Polish priest spy scandal sends shockwaves through Catholic Central Europe
Poland was rocked to its foundations this weekend, when the newly-appointed Archbishop of Warsaw Stanislaw Wielgus was forced to resign after admitting he knowingly collaborated with the communist secret police. Poland is of course a staunchly Catholic nation, but the shockwaves of the Wielgus case can be felt throughout the former communist bloc.
Czechs are often described as Europe's most agnostic nation. The Catholic Church, however, is still the country's largest religious denomination, with some three million devotees. Tomas Halik, a former dissident and member of the so-called "underground church" during communism, was secretly ordained as a Catholic priest in Germany. He says the secret police made several attempts to persuade him to collaborate during the communist era.

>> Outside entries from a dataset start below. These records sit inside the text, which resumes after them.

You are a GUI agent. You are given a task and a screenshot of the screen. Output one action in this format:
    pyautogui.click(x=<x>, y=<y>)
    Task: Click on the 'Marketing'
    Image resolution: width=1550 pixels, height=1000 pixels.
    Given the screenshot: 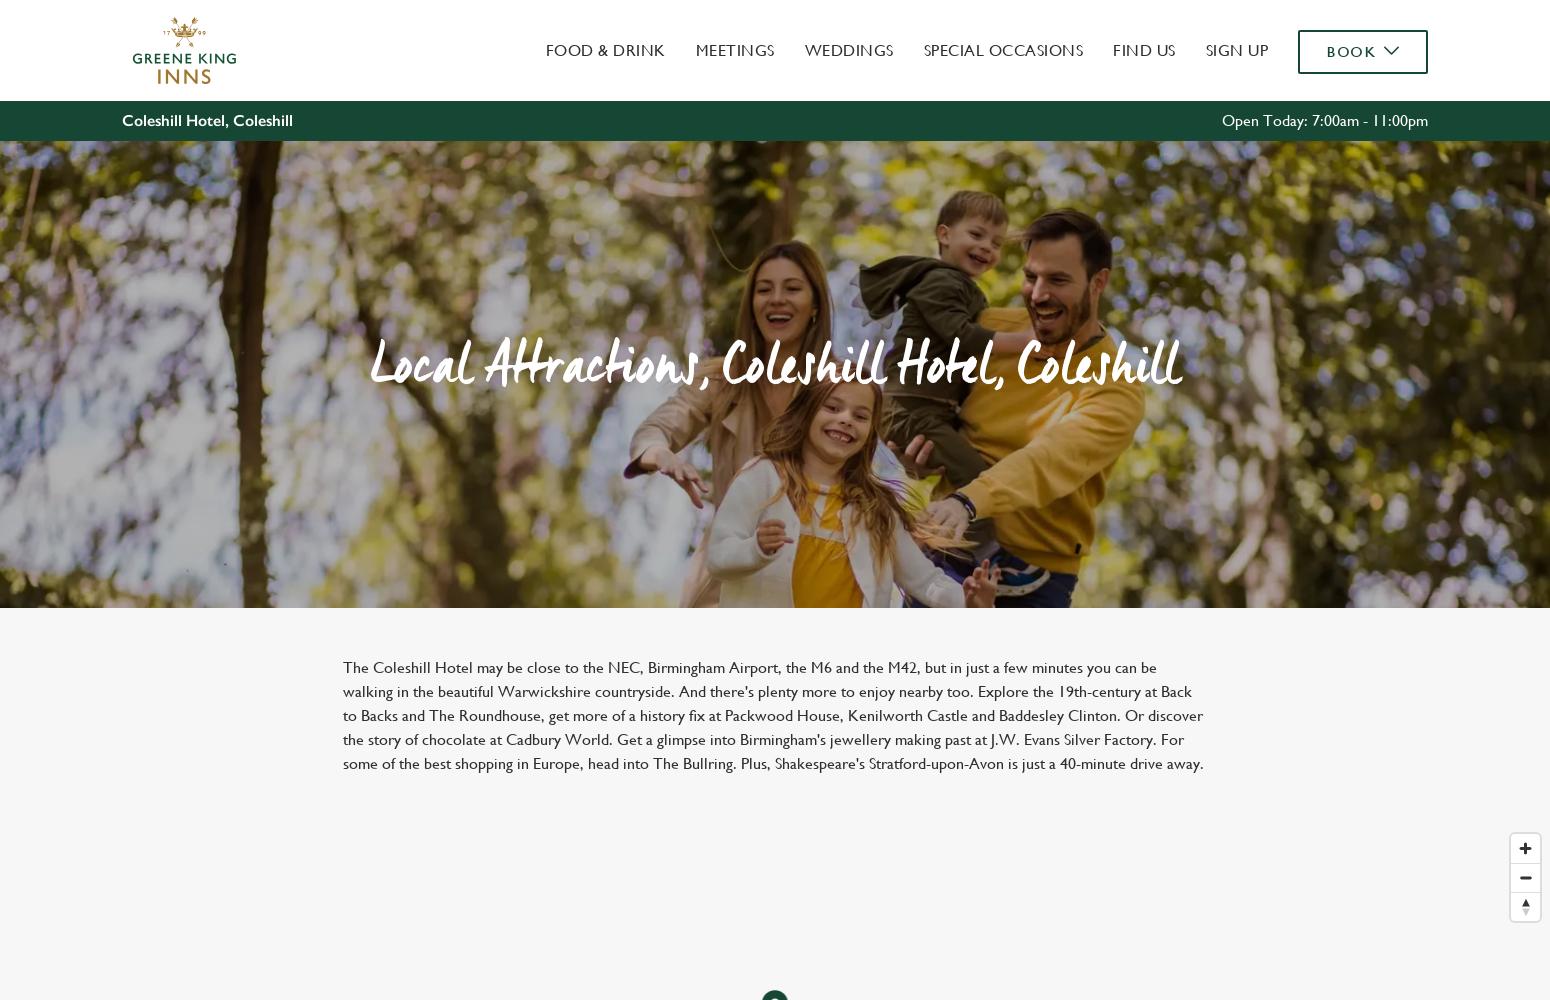 What is the action you would take?
    pyautogui.click(x=856, y=183)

"I was interrogated several times, and it was an extremely important personal experience for me. The interrogation was a sort of X-ray, where they tried to find out what you wanted out of life, whether you longed for a career, or the chance to travel. And on the other hand it was also a way of finding out what you were afraid of. So on one hand they offered me a prestigious teaching post at a university, and on the other they suggested that if I didn't co-operate, something might happen to my family. After 1989 I got the chance to look at my secret police file, and it seems that after a while they came to the conclusion that I wouldn't be blackmailed, frightened or bribed, so they gave up."Tomas Halik says his refusal to collaborate does not give him the right to judge the actions of others, stressing that he was never tortured or imprisoned for his beliefs. However he does believe the Wielgus case has been an important cathartic process for Polish Catholicism.
There have been several high profile cases here in the Czech Republic. One of the most notable was in 2004, when the General Secretary of the Czech Bishops Conference, Karel Simandl, resigned after admitting he knowingly collaborated with the secret police. But Martin Horalek, spokesman of the Bishops Conference, told Radio Prague the Czech Roman Catholic Church judged each case on an individual basis.
"The most important thing is to differentiate between individual cases. So in one case you might have a priest who succumbed to enormous systematic pressure and signed a formal agreement on collaboration with the secret police, but never actually informed on anyone. In another - and this was the case with Monsignor Simandl - a person entered the Church as an agent of the secret police, with the explicit aim of informing on his colleagues."
The head of the Czech Catholic Church, Cardinal Miroslav Vlk, has welcomed Monsignor Wielgus's decision to step down. Martin Horalek said the Czech Bishops Conference did not wish to draw comparisons between Poland and the Czech Republic, saying the role of the Catholic Church in the two countries was and remains utterly different. In that he is right. But the Wielgus case is still a reminder of the long shadow cast over Central and Eastern Europe by totalitarian communist regimes.